Learning Data Science Outside of the Classroom

As a student pursuing my Master’s degree in Electrical Engineering at the University of Pennsylvania, I’m excited to have the opportunity to put into practice what I am learning in school through a data science internship at Punchh.

It’s not often that data science is associated with electrical engineering, as it is to computer science. The Electrical Engineering program at Penn is incredible and provides a lot of freedom. It gives me the chance to pursue my interest in data science and help sharpen my skills. Tough optimization problems, including efficient data transfer and sensor placements, are being solved in the electrical engineering department. Optimization is the core of data science. That is why the Penn Electrical Engineering program, with its flexibility and excellent faculty focusing on optimization, is the path I chose.

The projects I work on at Punchh directly relate to classes I’ve taken at Penn. Courses such as machine learning and statistics gave me a basic understanding of machine learning concepts. A course in data mining showed me how to apply the concepts on large data and scale the algorithms to accommodate huge amounts of data. Along with these, my course projects on sequential data analysis came in handy at Punchh, as I’m working with text data.

Data science at Punchh is unique because I get to build things from scratch. The data science team recently developed, and it’s exciting to contribute in the early stages. I get to work on exciting deep learning models and read about the latest advances in tech as part of my job. I have the opportunity to learn a lot at Punchh, such as working with a team, managing code, and meeting deadlines.

In my internship, I’m currently working on a deep sentiment analysis project. It’s an engaging Natural Language Processing (NLP) project where I use various deep learning frameworks to classify user reviews into the sentiments they express. It’s always exciting to see how a machine would do when compared to a human. It’s also interesting to figure out ways to improve the algorithms, so they can get as close to human accuracy as possible. My current goal is to improve the accuracy of the deep sentiment model and to optimize the algorithms to work faster.
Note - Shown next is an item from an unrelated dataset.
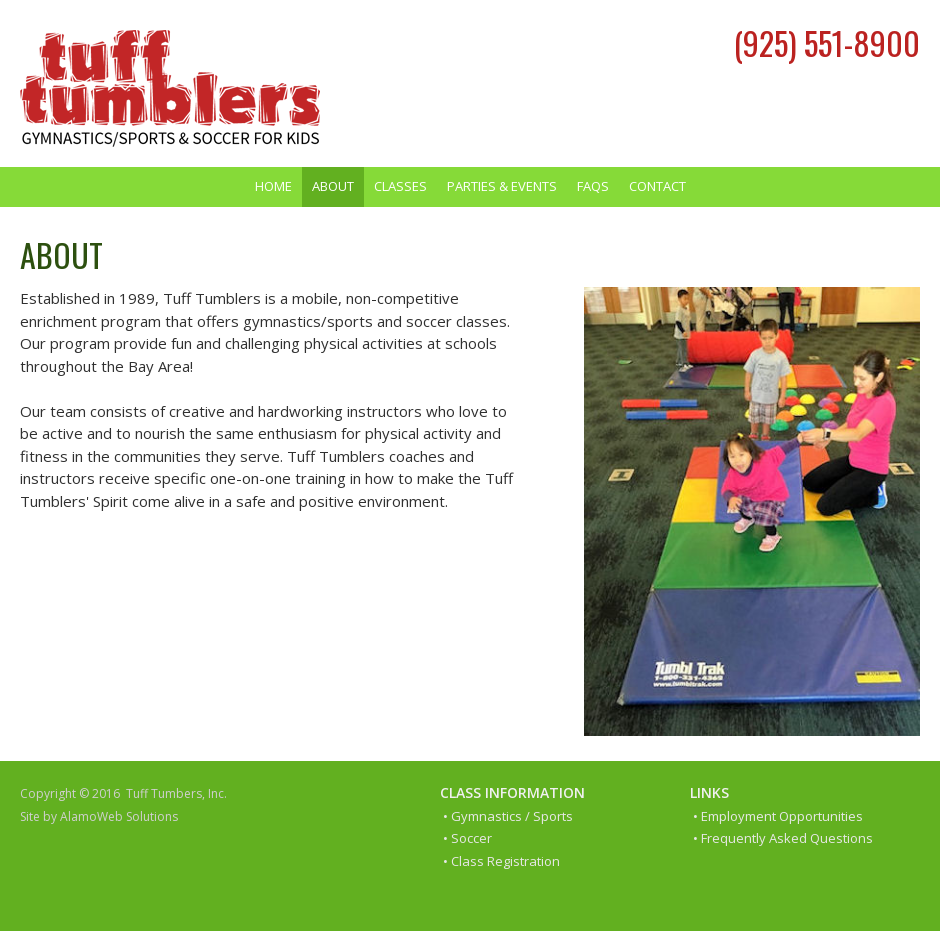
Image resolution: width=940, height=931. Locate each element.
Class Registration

NLP is an incredible field. There is a limitless supply of words. We as humans, with generations of knowledge, struggle to speak more than two languages. Yet we build algorithms to transcribe, segment, and classify language. This unbelievably challenging task is what’s interesting. It’s fascinating to think, “how can we make a machine achieve something that took us evolutions to get to and how can we do it with the limited resources we have!?”

It has been great to have the opportunity to work with a team at Punchh. In college, each project has its requirements, which are open-ended and defined by me. At a company, the objectives of the project align with the company’s vision. Being part of a team, I get to learn how to tackle problems with my coworkers and exchange knowledge with vastly intelligent people.
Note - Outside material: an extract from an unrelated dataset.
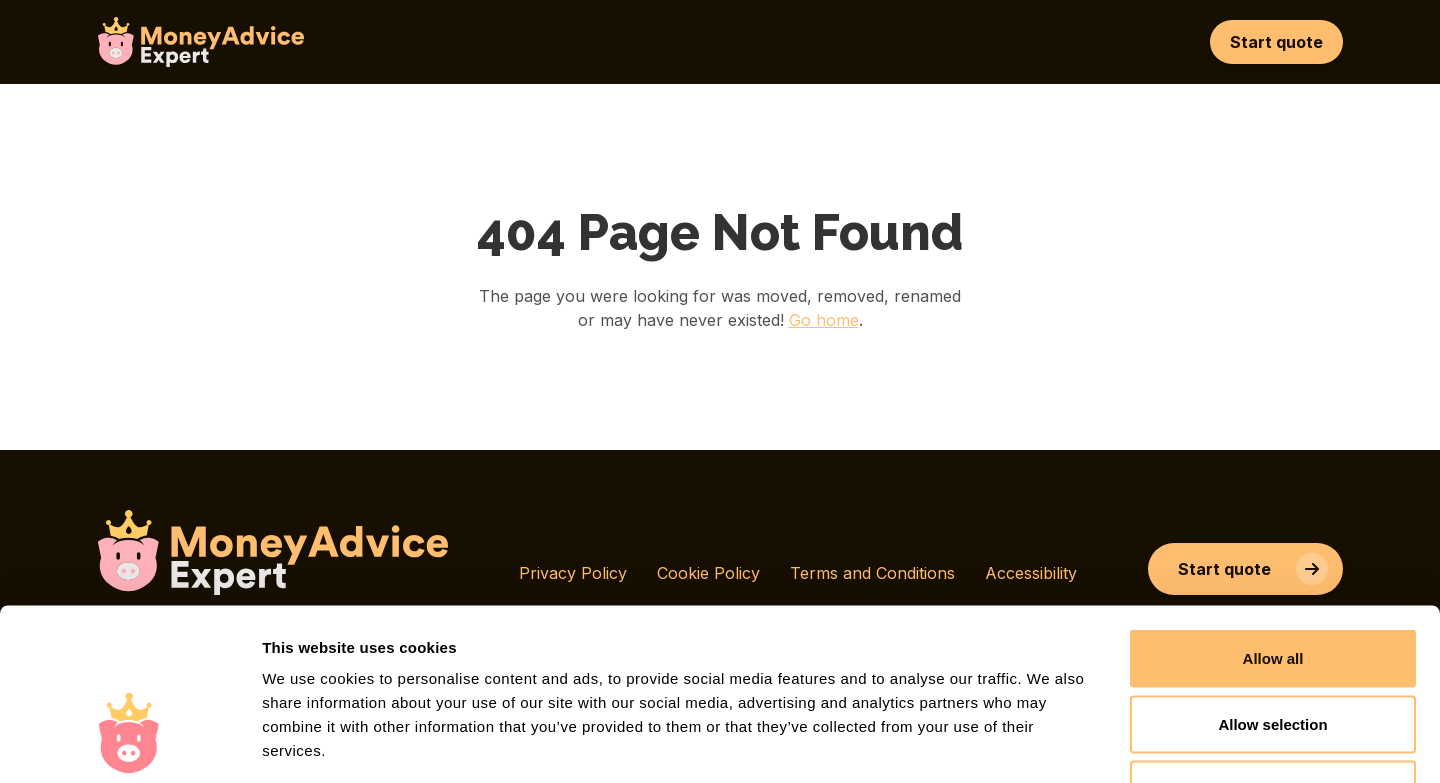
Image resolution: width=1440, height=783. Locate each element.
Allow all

With my degree, I want to gain more knowledge in data science and continue to work on thought-provoking projects. After I graduate, I would like to work on real-world problems in a professional setting, like I am currently doing at Punchh.
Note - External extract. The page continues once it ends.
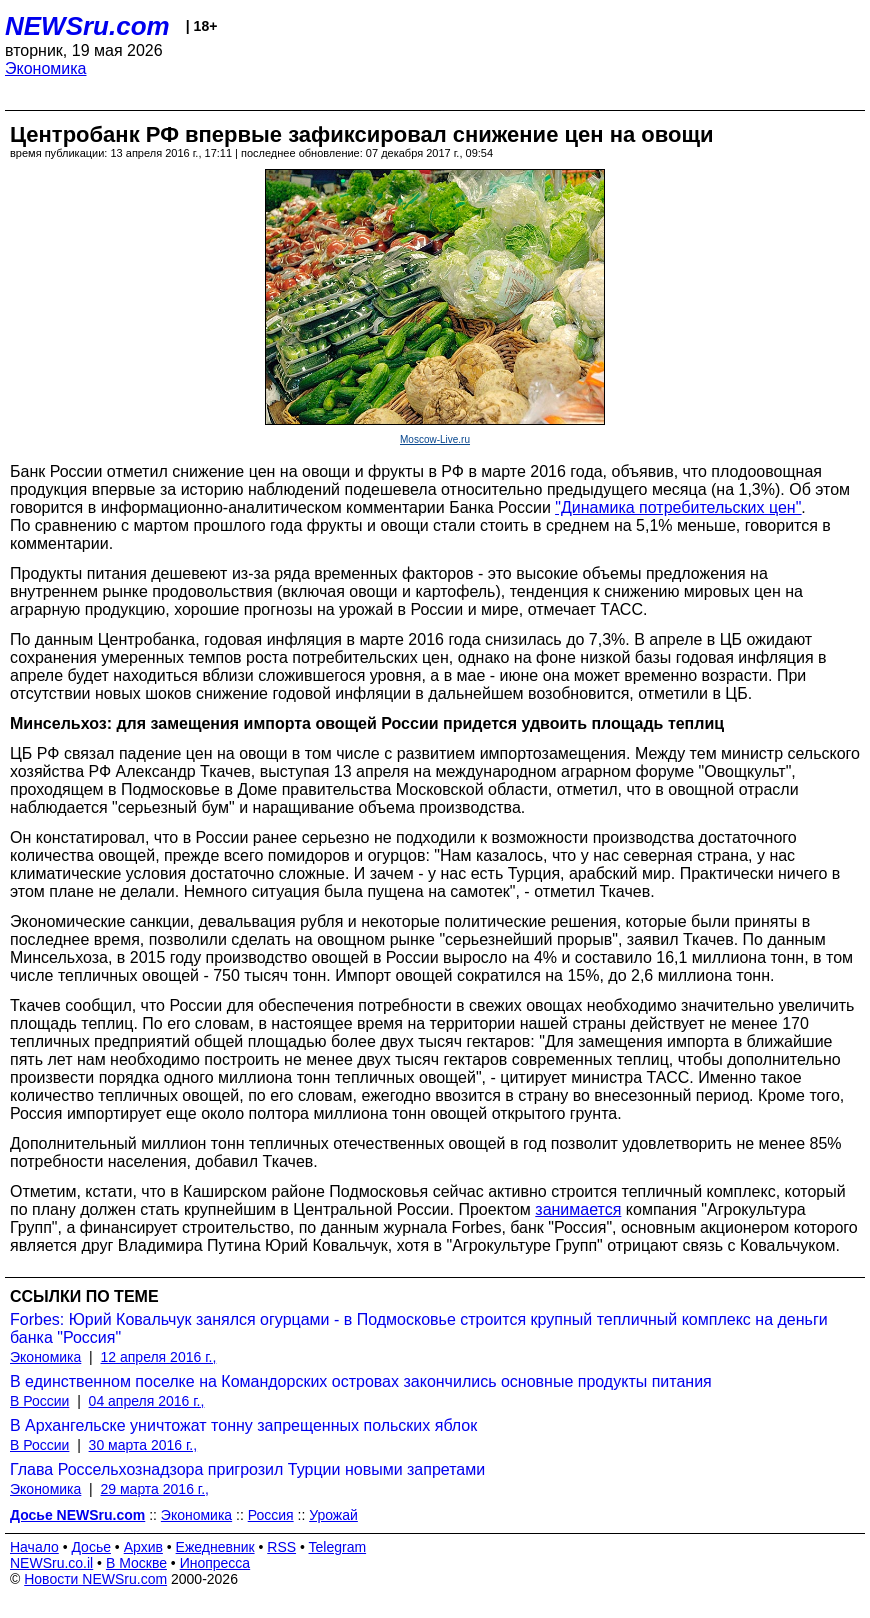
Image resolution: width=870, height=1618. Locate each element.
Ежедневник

Chetan Tutika was a Data Science Intern at Punchh who focused on Natural Language Processing and deep learning models which deal with interpreting text. He is currently pursuing a Masters in Electrical Engineering at the University of Pennsylvania. Prior, he graduated from V.I.T in India with a Bachelors in Electronics and Communication. In his free time, Chetan likes to play guitar and is part of an Indie fusion band called Penn Sargam.